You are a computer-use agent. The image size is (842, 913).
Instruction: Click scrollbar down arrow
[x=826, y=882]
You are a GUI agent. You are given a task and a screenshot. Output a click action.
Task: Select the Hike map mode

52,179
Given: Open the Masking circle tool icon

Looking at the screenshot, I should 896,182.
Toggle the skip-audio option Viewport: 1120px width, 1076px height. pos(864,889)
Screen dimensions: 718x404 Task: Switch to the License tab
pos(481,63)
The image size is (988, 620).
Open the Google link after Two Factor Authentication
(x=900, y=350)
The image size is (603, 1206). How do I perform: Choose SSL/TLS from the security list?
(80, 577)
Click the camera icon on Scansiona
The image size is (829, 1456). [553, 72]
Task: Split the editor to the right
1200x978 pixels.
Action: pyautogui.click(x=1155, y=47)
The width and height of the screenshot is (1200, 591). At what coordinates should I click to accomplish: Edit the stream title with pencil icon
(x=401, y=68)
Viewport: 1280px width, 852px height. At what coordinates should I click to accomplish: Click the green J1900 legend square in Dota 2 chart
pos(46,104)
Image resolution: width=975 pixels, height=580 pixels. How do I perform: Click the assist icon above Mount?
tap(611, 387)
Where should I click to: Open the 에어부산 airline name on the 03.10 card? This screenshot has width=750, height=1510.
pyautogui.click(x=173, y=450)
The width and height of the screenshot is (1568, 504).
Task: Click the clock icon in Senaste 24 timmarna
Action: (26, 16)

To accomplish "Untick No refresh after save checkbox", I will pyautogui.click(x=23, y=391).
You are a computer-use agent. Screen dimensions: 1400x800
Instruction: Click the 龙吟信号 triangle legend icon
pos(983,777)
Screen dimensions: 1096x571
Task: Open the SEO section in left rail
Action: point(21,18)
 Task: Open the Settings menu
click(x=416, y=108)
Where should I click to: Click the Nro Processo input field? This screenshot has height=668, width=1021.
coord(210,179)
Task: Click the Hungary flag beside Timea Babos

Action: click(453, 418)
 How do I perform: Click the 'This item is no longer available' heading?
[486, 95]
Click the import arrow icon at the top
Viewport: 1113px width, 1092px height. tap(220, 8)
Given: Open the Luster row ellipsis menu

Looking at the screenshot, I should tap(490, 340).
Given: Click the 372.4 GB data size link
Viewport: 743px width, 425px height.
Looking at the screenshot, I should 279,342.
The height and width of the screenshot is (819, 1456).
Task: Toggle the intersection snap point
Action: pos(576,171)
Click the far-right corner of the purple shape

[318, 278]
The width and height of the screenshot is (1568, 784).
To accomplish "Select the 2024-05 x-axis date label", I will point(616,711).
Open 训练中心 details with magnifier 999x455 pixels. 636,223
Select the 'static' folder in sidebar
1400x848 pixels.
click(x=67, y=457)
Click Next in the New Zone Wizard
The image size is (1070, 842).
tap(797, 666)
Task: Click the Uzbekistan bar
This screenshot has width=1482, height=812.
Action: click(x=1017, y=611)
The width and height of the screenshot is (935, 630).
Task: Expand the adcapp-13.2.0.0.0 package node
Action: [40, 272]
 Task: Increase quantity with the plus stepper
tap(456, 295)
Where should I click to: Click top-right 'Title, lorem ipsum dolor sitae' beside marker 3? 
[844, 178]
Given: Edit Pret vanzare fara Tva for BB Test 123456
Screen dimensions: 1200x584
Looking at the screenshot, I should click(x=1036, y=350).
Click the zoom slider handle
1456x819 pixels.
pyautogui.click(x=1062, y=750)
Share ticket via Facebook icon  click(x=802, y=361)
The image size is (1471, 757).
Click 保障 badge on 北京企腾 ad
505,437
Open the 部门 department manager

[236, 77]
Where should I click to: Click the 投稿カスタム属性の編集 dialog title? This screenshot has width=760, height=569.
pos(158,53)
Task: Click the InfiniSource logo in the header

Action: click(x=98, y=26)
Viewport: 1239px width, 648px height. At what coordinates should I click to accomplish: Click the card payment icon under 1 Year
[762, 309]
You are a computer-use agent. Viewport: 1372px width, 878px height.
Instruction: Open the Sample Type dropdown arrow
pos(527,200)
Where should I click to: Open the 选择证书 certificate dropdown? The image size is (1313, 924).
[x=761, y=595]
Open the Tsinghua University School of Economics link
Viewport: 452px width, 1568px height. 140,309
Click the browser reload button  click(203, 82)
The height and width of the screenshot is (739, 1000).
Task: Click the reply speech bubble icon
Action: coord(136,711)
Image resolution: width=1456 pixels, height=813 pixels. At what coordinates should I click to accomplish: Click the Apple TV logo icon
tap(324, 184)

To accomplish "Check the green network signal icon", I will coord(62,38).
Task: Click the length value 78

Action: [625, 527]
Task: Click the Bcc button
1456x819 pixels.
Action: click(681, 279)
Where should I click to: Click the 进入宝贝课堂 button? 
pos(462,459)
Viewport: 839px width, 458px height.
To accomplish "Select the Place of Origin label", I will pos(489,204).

^^^^

Can you put the lines from the one containing "Task: Increase quantity" through the one containing "Share ticket via" into a numbered list, leaving out any blank lines?

1.  Task: Increase quantity with the plus stepper
2. tap(456, 295)
3. Where should I click to: Click top-right 'Title, lorem ipsum dolor sitae' beside marker 3? 
4. [844, 178]
5. Given: Edit Pret vanzare fara Tva for BB Test 123456
6. Screen dimensions: 1200x584
7. Looking at the screenshot, I should click(x=1036, y=350).
8. Click the zoom slider handle
9. 1456x819 pixels.
10. pyautogui.click(x=1062, y=750)
11. Share ticket via Facebook icon  click(x=802, y=361)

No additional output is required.